A oposta Tifanny, jogadora do Osasco São Cristóvão Saúde, quebrou o silêncio e se manifestou publicamente pela primeira vez contra a nova política de elegibilidade da Confederação Brasileira de Voleibol (CBV). A medida, anunciada na última sexta-feira (14), restringe a participação em competições femininas a atletas designadas com o sexo biológico feminino ao nascer, o que, na prática, impede a presença de mulheres transgênero como ela. Em pronunciamento divulgado pela assessoria de imprensa do clube, a atleta de 41 anos classificou a decisão como um “enorme retrocesso” e afirmou que não pretende desistir de jogar.
“A CBV está tirando tudo o que eu tenho, que é o amor pelo voleibol e a profissão que eu venho exercendo todos esses anos. Mas isso não afeta só a mim. Afeta o meu clube, a torcida, patrocinadores, as pessoas que se inspiram em mim e o direito de todas as pessoas trans. É um enorme retrocesso na luta pelo reconhecimento e pela inclusão. Voltamos para a forma vexatória como se testavam as atletas nos anos 60 e 70”, declarou Tifanny.
A jogadora, que fez história ao se tornar a primeira transgênero a atuar na Superliga Feminina, também sinalizou que pretende recorrer da decisão. “Não vou me calar e vou tomar todas as medidas possíveis para que a minha luta pelo direito à visibilidade, à inclusão e à prática do esporte não tenha sido em vão”, completou. Tifanny atua no vôlei feminino desde 2017 e, em 2025, conquistou a Superliga pelo Osasco, tornando-se a primeira atleta trans a vencer o principal torneio nacional da modalidade.
A manifestação ocorreu um dia após a estreia do Osasco no Campeonato Paulista, na noite do último sábado (15), no Ginásio José Liberatti, em São Paulo. Diante do Pinheiros, a equipe da casa foi derrotada por 3 sets a 2, com parciais de 25/21, 25/16, 21/25, 23/25 e 15/11, em partida que durou pouco mais de duas horas. Tifanny foi um dos destaques do jogo, marcando 19 pontos e recebendo o apoio da torcida osasquense, que a festejou durante toda a partida.
A participação da oposta na partida, mesmo após o anúncio da nova política da CBV, foi possível porque a Federação Paulista de Volleyball (FPV) informou que o Estadual seguiria o regulamento em vigor desde o início do torneio. Segundo a entidade, “eventuais medidas” serão tomadas “para as próximas competições […] após análise e manifestação das áreas jurídica e de saúde”. Dessa forma, a FPV não aplicou imediatamente a nova regra ao campeonato estadual.

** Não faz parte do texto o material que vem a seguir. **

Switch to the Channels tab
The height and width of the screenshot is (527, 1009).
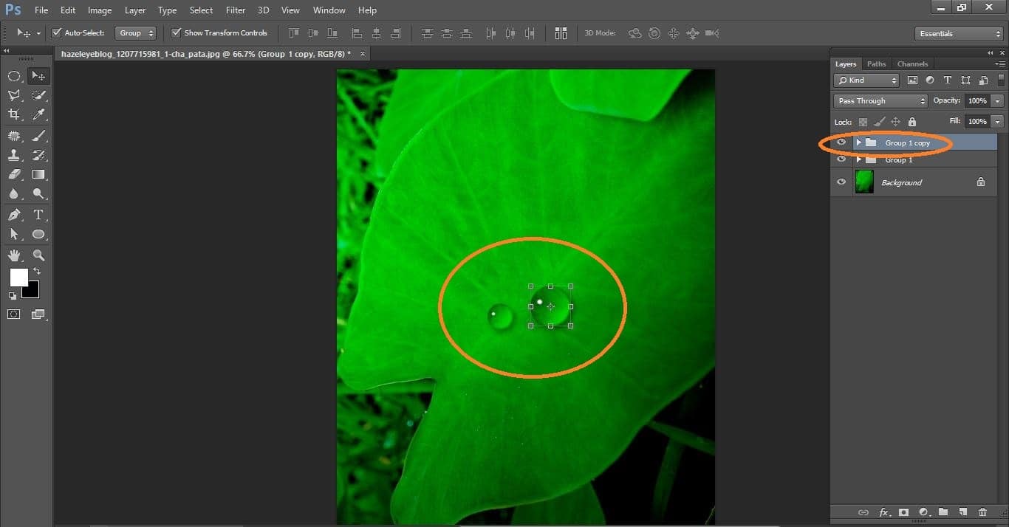click(x=912, y=63)
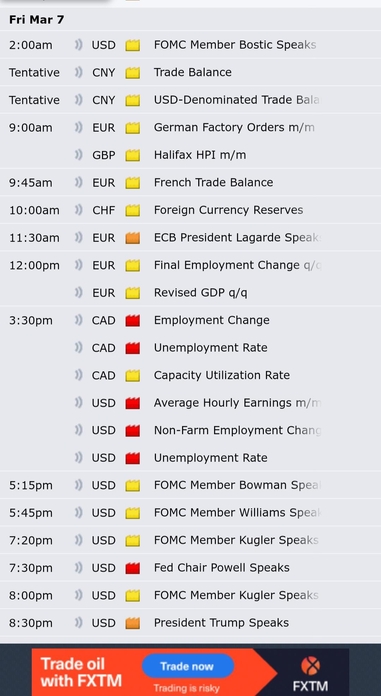Toggle the sound alert for French Trade Balance

(78, 183)
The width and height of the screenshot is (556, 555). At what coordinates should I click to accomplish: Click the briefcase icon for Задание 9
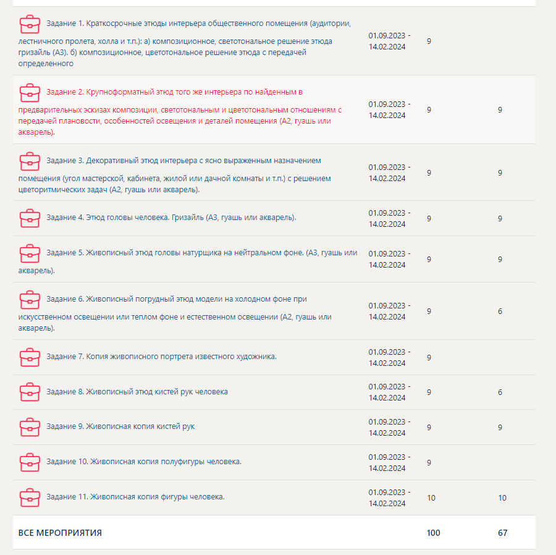click(x=30, y=427)
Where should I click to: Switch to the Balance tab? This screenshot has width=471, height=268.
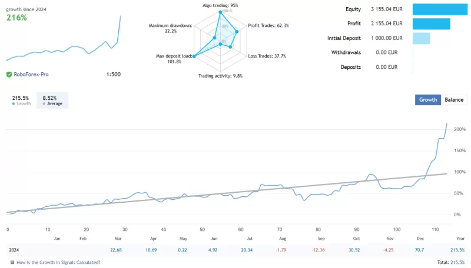[x=454, y=100]
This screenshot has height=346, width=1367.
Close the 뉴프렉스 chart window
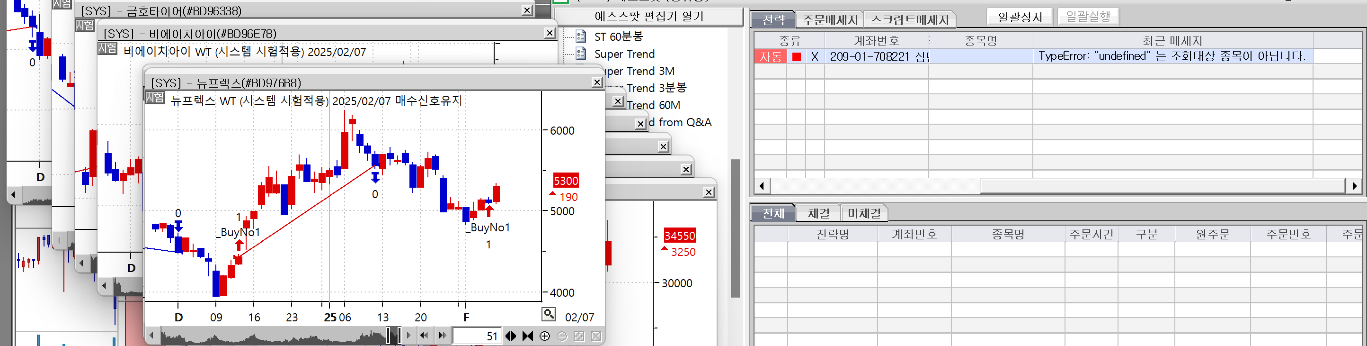pyautogui.click(x=597, y=82)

A nova determinação da CBV estabelece que as atletas deverão atender a critérios definidos pela política de elegibilidade, incluindo a apresentação de resultado negativo para o gene SRY. Antes, mulheres trans podiam competir desde que mantivessem os níveis de testosterona sérica abaixo de um limite estabelecido. A mudança já vale para as edições deste ano da Superliga, tanto na primeira quanto na segunda divisão, além da Supercopa. Também será aplicada à Copa Brasil e ao Circuito Brasileiro de vôlei de praia a partir de 2027.
A CBV justificou a alteração afirmando que o objetivo é estar em conformidade com as regras do Comitê Olímpico Internacional (COI) e da Federação Internacional de Voleibol (FIVB). A entidade, no entanto, não detalhou como será feita a verificação do gene SRY nem quais procedimentos serão adotados para as atletas que já estão em atividade.
A decisão da CBV gerou repercussão imediata no meio esportivo e entre defensores dos direitos LGBTQIA+. Tifanny, que se tornou um símbolo de inclusão no esporte nacional, agora se coloca como uma das principais vozes contra a medida. A atleta, que construiu uma carreira de sucesso no vôlei feminino, enfrenta agora a possibilidade de ser impedida de continuar competindo em nível nacional.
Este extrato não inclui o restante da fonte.